Who knows how these allegations will sort out? One issue that seems sure to arise, though, is fraud. Some of the Court’s church autonomy cases suggest that fraud is a limitation on the ministerial exception, though the cases don’t really develop the idea. If the IRS were to go after TBN, it could argue that the ordinations for company workers without any theological or pastoral training were phony. Questioning such ordinations would obviously raise free exercise concerns, though, and at least one legal expert the Times quotes thinks it won’t happen: “absent clear fraud, the government is not going to touch that.”

Commonweal on the Bishops’ Religious Freedom Statement

Over the past week, I’ve written about criticism from the Catholic right of the U.S. Conference of Catholic Bishops’ recent statement on religious freedom. Of course, there’s also been criticism from the Catholic left. This week, Commonweal has a negative editorial about the bishops’ statement. More in sorrow than in anger, Commonweal maintains that the statement veers into political partisanship. The  bishops’ simplistic, one-sided language, the editorial complains, makes them sound more like Republican party operatives than pastors. Young people already are turning away from organized religion because it seems too political and conservative on social issues. Surely the bishops do not want to exacerbate that trend?

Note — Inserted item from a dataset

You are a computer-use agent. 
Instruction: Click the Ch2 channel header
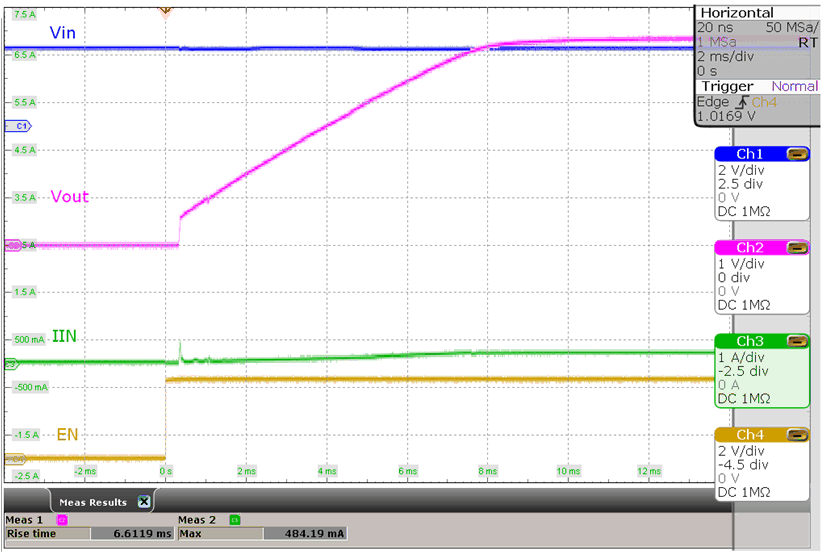click(x=750, y=247)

I wonder about this criticism. It’s true that the bishops’ statement highlights the Obama Administration’s contraceptives mandate. The mandate is the first on the list of threats to religious freedom the bishops identify, and surely served as the prime motivation for their statement. But the second item on the list is state anti-immigration laws, like the recent Alabama measure forbidding assistance to undocumented immigrants. In criticizing these laws, the bishops are hardly mouthing GOP talking points. Republican politicians often favor such measures, while the Obama Administration has filed a lawsuit challenging the Alabama law.

Even with respect to the contraceptives mandate, the bishops could be forgiven for saying that they didn’t start this fight. The bishops surely knew that objecting to the HHS mandate would have the effect of highlighting the Church’s position on contraception, and that this position is unpopular, particularly with Millennials. But what choice was there? It was the Obama Administration that issued the mandate during an election year. For that matter, it was the Obama Administration that argued this Term in Hosanna-Tabor that the religion clauses did not even apply to a church’s decision to fire a minister, a position that a unanimous Court characterized as “remarkable.” If it’s inappropriately partisan for religious organizations to respond when government takes steps like these, then religious organizations can never defend themselves in public debate. That may be a good thing from a spiritual point of view, but I don’t think it’s a result Commonweal would approve.